Falta mucho por hacer, y hemos naturalizado que en el balance lo positivo tenga poca prensa, pero sabemos que hay familias que hacen todo lo posible para respetar infancias y adolescencias, alumnos que aprenden y docentes que enseñan con alegría.
Y como es época de buenos deseos, prefiero hacer un balance desde allí.
Ojalá todos los niños que llegan al mundo sean alojados en el amor.
Ojalá los padres tengan tiempo para una crianza gozosa.
Ojalá puedan asegurarles el abrazo, el juego, la mirada, la ternura, la palabra.
Ojalá desde el amor puedan limitarlos para que aprendan de chiquitos que las conductas tienen consecuencias y que nadie tiene todo ni puede todo.
Ojalá, ya adolescentes, se encuentren con padres y docentes maduros, que acepten el paso de los años, que les dejen la posta, que no compitan por la juventud eterna, que los ayuden a soñar.
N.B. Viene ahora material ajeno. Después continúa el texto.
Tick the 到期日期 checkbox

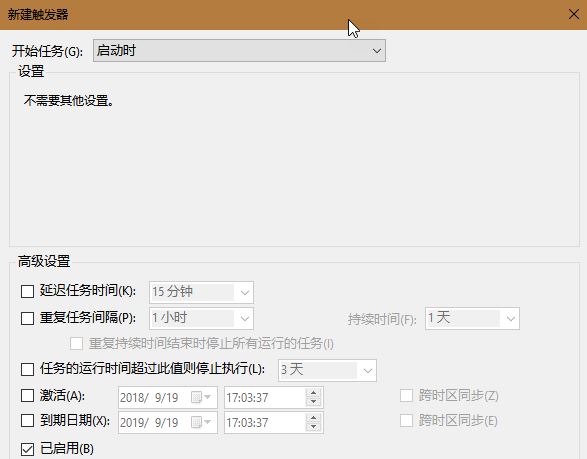(x=27, y=420)
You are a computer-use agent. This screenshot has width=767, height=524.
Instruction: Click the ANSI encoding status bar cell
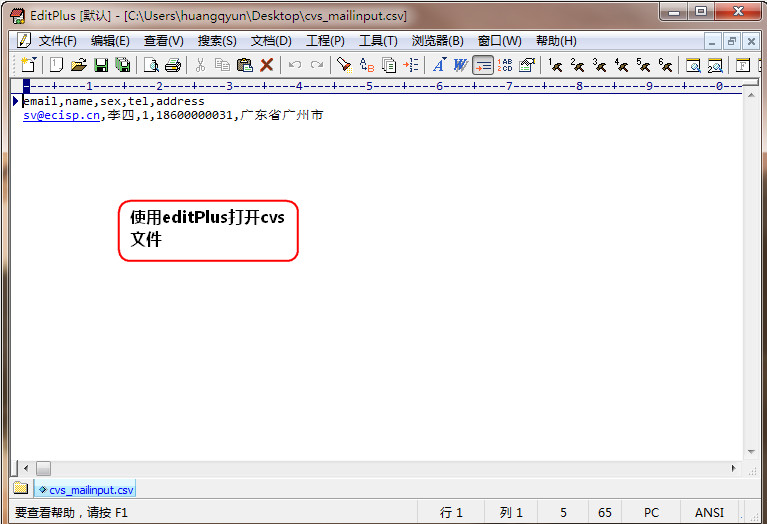709,512

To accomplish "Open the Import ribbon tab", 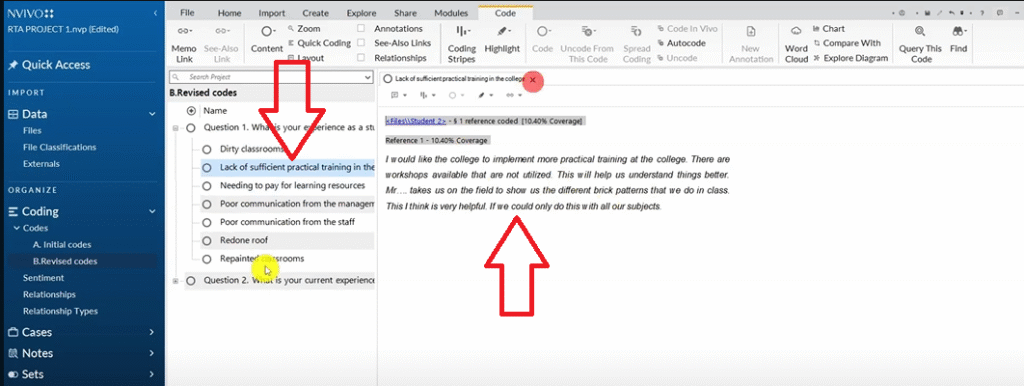I will [x=272, y=13].
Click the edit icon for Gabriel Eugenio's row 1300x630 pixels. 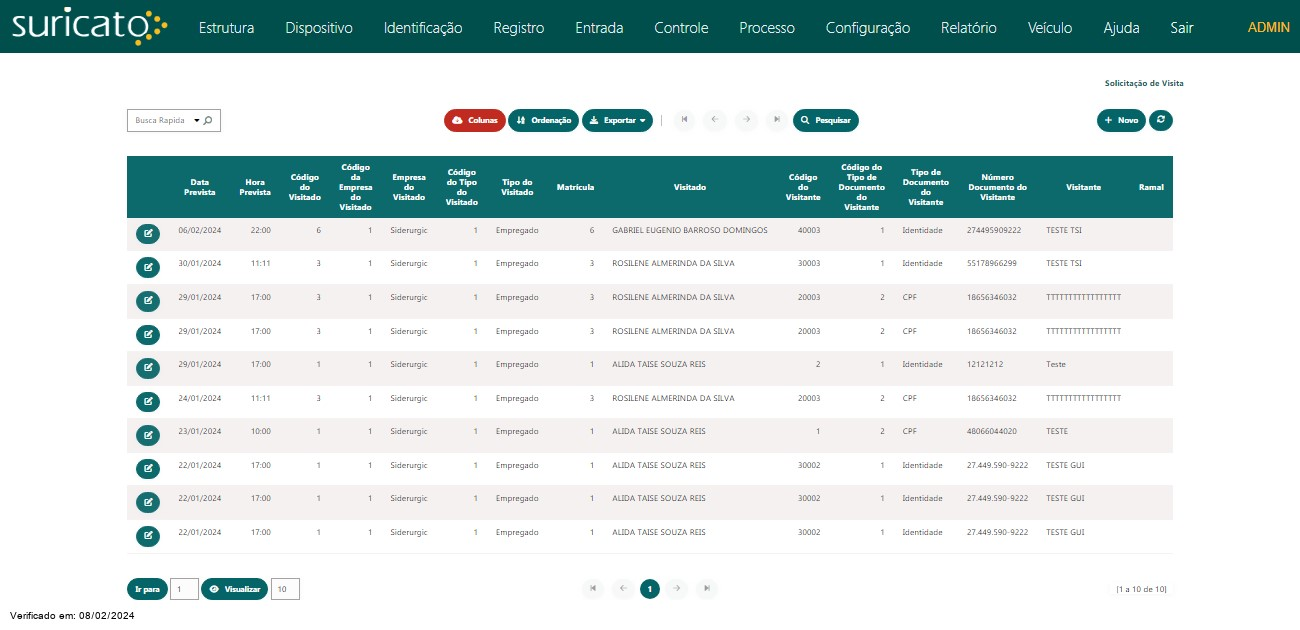[147, 234]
Ojalá la escuela se acerque a sus vidas, los contagie del amor por aprender, investigar, pensar, convivir.
Ojalá entre todos podamos transmitir una ética a puro ejemplo, respeto, confianza y coherencia.
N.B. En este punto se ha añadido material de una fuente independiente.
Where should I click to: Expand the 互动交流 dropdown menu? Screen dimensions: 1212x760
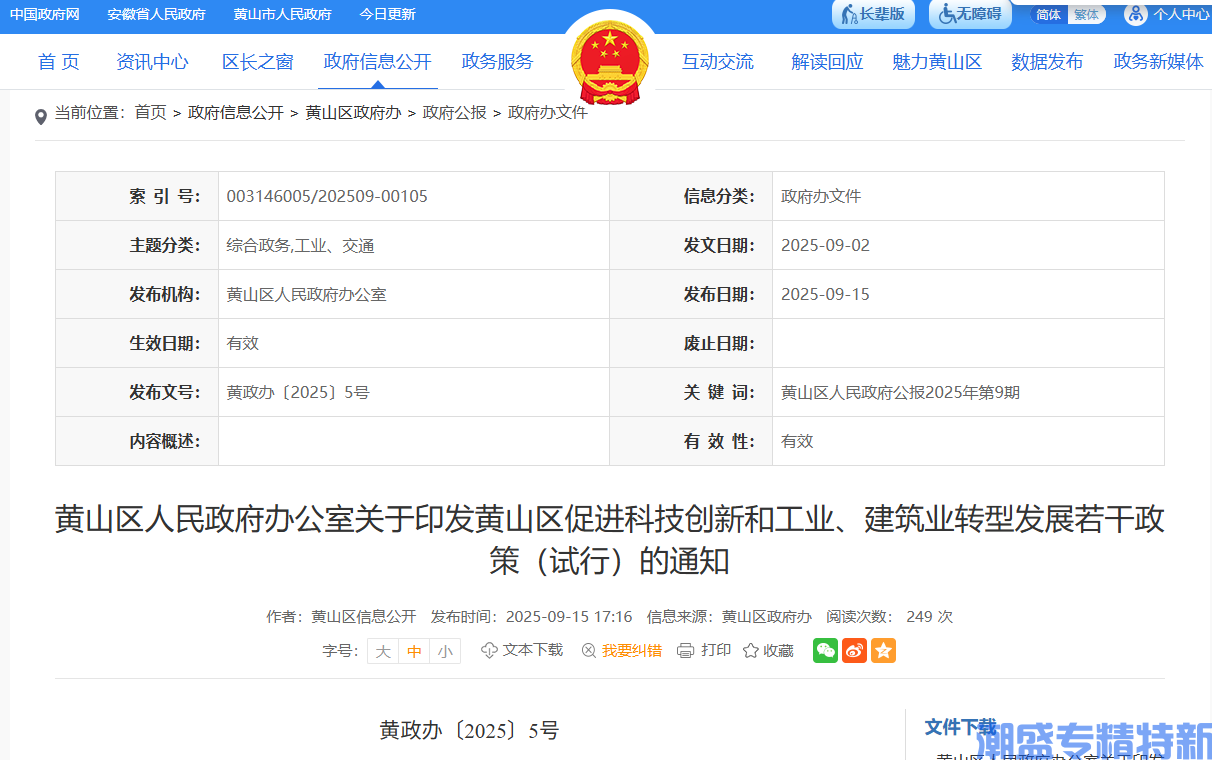[718, 61]
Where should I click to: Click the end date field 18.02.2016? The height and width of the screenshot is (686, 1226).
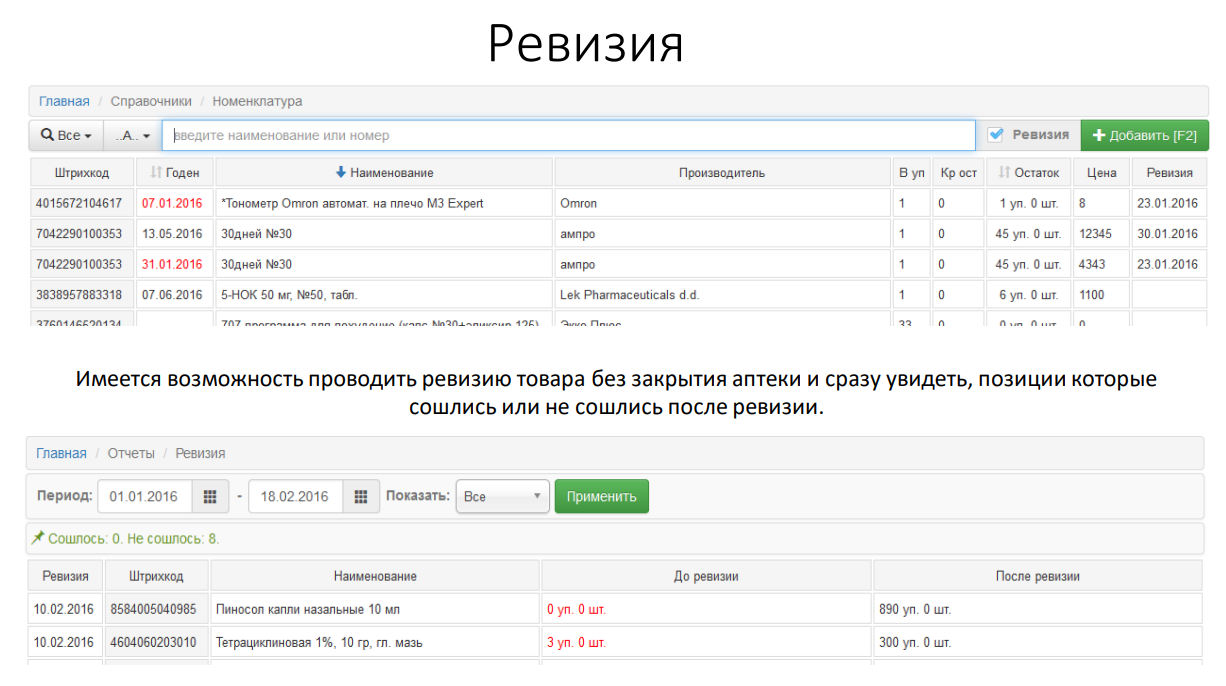coord(295,497)
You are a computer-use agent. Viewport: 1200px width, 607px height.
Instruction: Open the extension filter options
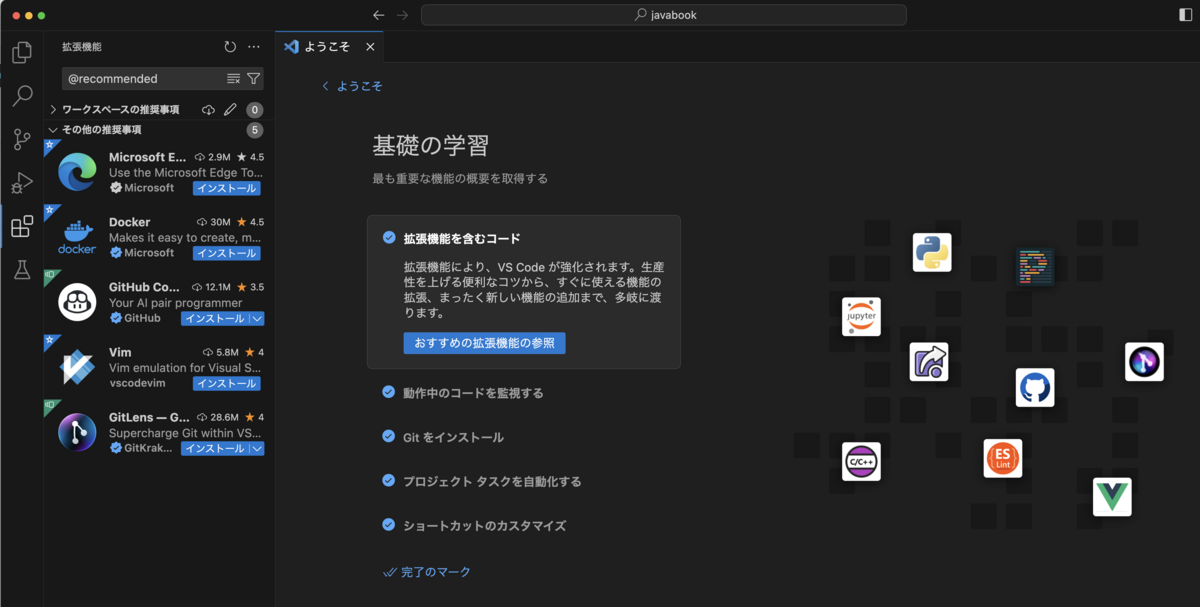coord(255,78)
Ojalá los funcionarios liberen al hombre de la angustia por sobrevivir y achiquen la brecha social que despierta tanto resentimiento.
Ojalá la escuela pública se vuelva a poner de pie con la jerarquía que supo tener.
Ojalá que quienes usamos los medios de comunicación transmitamos más de esas buenas noticias que esperanzan y tejen un futuro posible para las nuevas generaciones.
Como venimos diciendo hace mucho tiempo, es momento de volver a mirarnos y sostener tiempos de conversación en los que las ideas distintas, en vez de separarnos, nos enriquezcan el pensamiento y la empatía.
Esperemos el 2026 deseando fuertemente un mundo y un país menos desiguales y más justos en la línea de partida.
Mientras tanto, un brindis por la vida y, como decía el maestro Ernesto Sábato, para recuperar esa dosis de cultura y humanidad que venimos perdiendo.